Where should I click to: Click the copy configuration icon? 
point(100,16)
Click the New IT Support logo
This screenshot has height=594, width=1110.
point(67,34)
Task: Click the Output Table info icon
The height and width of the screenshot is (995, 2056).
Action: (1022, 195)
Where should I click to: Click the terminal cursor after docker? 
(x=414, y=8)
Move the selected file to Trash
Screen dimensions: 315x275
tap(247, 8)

- - -

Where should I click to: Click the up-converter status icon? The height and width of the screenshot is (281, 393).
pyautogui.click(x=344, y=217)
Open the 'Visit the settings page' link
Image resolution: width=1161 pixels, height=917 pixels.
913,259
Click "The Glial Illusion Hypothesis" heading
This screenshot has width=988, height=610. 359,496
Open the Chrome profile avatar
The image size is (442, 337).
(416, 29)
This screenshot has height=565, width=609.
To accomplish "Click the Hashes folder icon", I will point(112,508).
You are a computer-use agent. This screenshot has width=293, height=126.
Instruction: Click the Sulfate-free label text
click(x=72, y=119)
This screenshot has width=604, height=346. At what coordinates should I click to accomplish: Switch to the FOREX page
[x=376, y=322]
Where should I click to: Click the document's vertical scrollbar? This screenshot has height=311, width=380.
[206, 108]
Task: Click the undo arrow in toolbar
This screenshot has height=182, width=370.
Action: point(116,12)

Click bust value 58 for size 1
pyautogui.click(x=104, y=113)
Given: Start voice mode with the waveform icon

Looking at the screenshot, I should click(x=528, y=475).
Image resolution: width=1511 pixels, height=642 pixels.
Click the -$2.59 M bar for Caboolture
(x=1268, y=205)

- - -

Work required: "Task" is the string to look for; please copy every line of the records above where it appears.

Response box:
Task: Click the Output Table info icon
Task: Click the undo arrow in toolbar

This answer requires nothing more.